>>>

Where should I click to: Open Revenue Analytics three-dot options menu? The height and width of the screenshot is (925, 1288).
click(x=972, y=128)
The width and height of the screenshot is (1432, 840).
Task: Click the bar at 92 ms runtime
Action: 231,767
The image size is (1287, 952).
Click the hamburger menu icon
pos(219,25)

<<<

● **Problem to solve**
Each line of the data should be given back exactly.

● **Exercise answer**
Where should I click to: Open Revenue Analytics three-dot options menu? The height and width of the screenshot is (925, 1288).
click(x=972, y=128)
The width and height of the screenshot is (1432, 840).
Task: Click the bar at 92 ms runtime
Action: 231,767
The image size is (1287, 952).
Click the hamburger menu icon
pos(219,25)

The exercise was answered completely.